The headline
Between 2017-18 and 2024-25, 8,343 US public schools opened. These appear in the NCES 2024-25 universe but did not exist in the 2017-18 universe. They are spread across 55 states and territories.
Net of closures in the same window, the US public school system continues to shrink slightly each year. The openings tell their own story: charter authorization, Sun Belt suburban growth, and the post-COVID emergence of dedicated virtual public schools.
What kinds of schools opened
The 7,028 new schools fall into four overlapping categories:
- Charter schools: roughly half of new schools are charters, opened in states with active charter-authorization pipelines (Texas, Florida, Arizona, Indiana, North Carolina, the Carolinas, Ohio).

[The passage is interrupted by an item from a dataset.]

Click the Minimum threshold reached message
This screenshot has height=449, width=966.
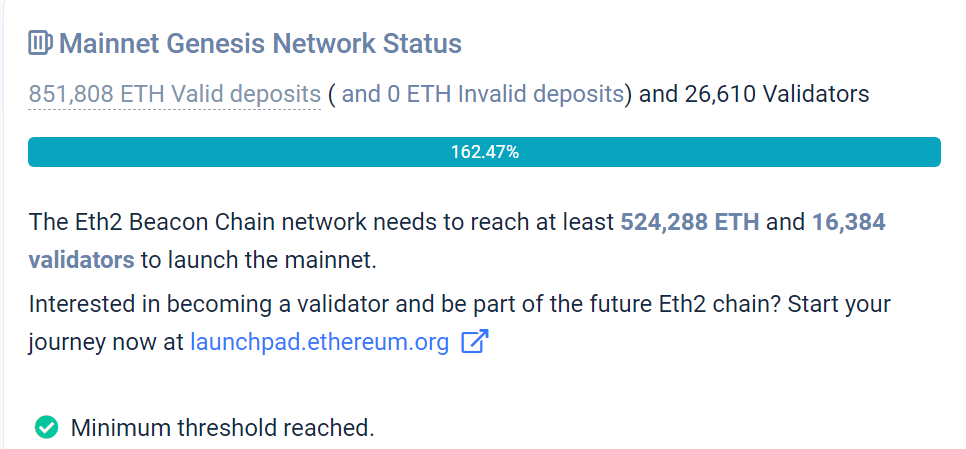(x=222, y=428)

- Virtual schools: a meaningful share of post-2020 openings are virtual public schools, many launched in response to COVID-era demand for online options.

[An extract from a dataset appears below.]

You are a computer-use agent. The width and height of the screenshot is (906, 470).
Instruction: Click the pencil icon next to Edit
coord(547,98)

- Sun Belt growth schools: new district-operated schools built to accommodate enrollment growth in suburban Texas, Florida, the Carolinas, and Arizona.
- Replacement schools: new schools that opened to receive students from a recently-consolidated or closed school under a new NCES ID.
Where the growth is
Texas, Florida, California, North Carolina, and Arizona account for the majority of new-school openings. Within these states, openings cluster in specific metro suburbs (DFW exurbs, Houston exurbs, Phoenix exurbs, Tampa-Orlando corridor, Charlotte-Raleigh corridor).

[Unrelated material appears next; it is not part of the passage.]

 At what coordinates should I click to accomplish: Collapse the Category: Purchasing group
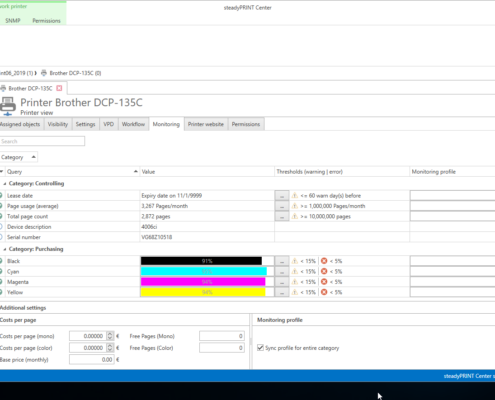pos(5,249)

Why openings are a strong signal
School openings track where K-12 demand is growing better than enrollment changes at existing schools do, because new openings represent active capital and operational commitments by districts and charter authorizers. They are leading indicators of where housing demand, family relocation, and child-population growth are concentrating over a 3-5 year window.
Methodology
Source: NCES Common Core of Data 2017-18 and 2024-25 universe files. A "new school" is defined as a school with an NCES ID present in the 2024-25 file but absent from the 2017-18 file. This definition includes new buildings, new charters, and re-organizations where a former school was retired and a successor school assigned a new ID.